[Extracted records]
[Start of Attachment]

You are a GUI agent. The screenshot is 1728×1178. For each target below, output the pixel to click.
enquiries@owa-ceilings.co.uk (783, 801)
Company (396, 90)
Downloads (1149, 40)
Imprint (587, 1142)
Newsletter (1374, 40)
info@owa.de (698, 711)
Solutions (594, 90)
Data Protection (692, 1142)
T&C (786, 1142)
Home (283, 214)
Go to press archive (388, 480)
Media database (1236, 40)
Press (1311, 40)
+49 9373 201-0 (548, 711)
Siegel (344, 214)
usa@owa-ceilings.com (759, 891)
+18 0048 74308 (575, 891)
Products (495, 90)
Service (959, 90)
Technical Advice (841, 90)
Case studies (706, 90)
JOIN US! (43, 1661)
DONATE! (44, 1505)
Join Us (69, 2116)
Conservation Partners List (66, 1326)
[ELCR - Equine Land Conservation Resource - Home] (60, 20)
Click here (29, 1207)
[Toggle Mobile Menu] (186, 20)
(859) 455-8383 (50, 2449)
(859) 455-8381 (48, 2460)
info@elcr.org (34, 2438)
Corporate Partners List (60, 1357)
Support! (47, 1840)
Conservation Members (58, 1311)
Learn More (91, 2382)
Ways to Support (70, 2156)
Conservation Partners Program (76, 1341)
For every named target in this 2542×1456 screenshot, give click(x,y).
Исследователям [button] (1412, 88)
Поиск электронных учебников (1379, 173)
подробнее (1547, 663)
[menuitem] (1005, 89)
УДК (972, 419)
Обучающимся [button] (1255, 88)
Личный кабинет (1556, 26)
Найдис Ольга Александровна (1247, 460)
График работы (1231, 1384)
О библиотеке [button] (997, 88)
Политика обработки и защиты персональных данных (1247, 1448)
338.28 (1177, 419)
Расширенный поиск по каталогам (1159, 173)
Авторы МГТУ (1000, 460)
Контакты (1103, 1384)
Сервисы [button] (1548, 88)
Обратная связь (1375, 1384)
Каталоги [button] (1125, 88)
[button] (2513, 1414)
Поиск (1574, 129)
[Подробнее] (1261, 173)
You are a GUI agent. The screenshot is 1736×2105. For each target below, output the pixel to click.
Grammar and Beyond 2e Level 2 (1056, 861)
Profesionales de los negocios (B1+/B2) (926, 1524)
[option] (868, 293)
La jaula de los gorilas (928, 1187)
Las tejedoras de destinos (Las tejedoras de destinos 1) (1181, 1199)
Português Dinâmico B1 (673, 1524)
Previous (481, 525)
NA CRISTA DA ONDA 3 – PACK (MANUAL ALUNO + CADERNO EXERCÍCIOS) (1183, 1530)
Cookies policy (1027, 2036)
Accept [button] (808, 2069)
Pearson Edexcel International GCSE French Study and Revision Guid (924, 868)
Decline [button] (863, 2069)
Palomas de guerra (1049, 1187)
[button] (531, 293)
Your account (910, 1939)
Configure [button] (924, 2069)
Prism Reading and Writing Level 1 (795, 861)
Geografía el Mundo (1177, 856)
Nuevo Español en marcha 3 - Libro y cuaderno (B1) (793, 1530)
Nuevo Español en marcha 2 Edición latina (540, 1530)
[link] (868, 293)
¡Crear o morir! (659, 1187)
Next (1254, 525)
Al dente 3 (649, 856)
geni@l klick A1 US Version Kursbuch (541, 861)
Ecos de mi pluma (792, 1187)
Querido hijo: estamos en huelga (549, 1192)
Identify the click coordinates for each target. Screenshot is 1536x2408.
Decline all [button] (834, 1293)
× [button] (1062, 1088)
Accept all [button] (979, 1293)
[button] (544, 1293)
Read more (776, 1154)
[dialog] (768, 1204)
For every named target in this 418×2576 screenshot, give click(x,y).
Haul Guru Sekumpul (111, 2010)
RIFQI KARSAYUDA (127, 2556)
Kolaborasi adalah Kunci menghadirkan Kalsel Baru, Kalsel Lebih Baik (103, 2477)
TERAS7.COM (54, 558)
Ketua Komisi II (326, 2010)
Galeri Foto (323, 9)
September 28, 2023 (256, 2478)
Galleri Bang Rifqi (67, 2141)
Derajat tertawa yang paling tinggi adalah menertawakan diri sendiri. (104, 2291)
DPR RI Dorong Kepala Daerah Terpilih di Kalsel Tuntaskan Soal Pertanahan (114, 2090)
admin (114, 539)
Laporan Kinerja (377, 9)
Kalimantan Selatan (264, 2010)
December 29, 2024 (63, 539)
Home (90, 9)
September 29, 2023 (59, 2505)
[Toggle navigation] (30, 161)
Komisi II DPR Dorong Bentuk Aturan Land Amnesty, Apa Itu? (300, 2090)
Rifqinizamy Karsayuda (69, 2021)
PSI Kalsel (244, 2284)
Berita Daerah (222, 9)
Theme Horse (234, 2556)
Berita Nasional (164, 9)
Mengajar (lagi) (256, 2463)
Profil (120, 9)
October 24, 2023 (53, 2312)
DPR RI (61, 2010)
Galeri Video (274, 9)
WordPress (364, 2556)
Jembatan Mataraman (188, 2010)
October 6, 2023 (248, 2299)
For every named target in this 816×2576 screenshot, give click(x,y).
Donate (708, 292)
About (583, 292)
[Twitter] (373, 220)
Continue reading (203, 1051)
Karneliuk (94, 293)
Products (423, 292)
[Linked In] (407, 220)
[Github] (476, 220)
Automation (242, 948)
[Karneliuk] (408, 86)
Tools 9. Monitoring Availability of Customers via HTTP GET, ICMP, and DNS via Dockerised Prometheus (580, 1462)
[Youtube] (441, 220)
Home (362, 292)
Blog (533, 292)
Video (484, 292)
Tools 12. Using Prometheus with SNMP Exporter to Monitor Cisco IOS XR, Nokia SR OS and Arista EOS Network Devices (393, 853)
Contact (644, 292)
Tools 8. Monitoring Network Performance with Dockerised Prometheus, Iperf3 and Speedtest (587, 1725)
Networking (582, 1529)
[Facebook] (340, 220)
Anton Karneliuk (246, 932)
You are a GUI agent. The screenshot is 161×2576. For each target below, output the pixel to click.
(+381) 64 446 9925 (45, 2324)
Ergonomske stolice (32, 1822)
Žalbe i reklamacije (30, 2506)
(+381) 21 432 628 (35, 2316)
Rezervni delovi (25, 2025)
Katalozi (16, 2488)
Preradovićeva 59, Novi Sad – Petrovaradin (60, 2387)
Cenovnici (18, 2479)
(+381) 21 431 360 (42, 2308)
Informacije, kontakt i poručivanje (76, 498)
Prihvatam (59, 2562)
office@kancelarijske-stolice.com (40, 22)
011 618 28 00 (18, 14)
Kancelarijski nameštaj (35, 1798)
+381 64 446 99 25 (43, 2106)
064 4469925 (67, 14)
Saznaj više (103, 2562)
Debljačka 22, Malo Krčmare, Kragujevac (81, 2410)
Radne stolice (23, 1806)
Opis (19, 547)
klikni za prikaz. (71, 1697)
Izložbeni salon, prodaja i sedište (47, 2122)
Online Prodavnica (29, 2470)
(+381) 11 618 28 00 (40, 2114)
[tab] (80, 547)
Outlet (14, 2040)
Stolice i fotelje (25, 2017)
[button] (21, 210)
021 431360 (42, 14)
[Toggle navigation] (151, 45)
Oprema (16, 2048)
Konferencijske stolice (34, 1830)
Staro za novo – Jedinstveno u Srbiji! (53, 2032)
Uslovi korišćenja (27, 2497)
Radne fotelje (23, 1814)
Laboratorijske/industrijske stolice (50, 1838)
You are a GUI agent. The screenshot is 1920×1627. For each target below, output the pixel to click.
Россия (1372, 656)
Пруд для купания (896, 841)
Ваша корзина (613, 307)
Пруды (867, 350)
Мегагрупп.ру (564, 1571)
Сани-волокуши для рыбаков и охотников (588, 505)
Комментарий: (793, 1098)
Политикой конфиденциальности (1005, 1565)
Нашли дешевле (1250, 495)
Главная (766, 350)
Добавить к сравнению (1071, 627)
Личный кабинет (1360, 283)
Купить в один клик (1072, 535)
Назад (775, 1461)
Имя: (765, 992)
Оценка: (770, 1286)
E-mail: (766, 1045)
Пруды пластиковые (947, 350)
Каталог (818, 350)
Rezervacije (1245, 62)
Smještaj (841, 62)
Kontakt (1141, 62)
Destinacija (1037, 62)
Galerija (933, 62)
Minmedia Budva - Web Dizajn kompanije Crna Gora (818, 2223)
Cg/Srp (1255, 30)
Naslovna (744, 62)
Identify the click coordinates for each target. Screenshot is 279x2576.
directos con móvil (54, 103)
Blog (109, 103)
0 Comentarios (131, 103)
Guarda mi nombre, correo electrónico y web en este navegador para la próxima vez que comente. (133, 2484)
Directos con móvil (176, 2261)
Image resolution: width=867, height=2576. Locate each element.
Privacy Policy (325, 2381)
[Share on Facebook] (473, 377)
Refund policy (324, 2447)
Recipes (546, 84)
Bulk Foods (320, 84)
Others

[End of Attachment]

• _Try it_
In the entries above, the lines between the one holding "Пруды пластиковые (947, 350)" and the one holding "Screenshot is 279x2576.", inclusive, are to be printed exactly as written, and those alone.

• _Exercise response_
Пруды пластиковые (947, 350)
Каталог (818, 350)
Rezervacije (1245, 62)
Smještaj (841, 62)
Kontakt (1141, 62)
Destinacija (1037, 62)
Galerija (933, 62)
Minmedia Budva - Web Dizajn kompanije Crna Gora (818, 2223)
Cg/Srp (1255, 30)
Naslovna (744, 62)
Identify the click coordinates for each target. Screenshot is 279x2576.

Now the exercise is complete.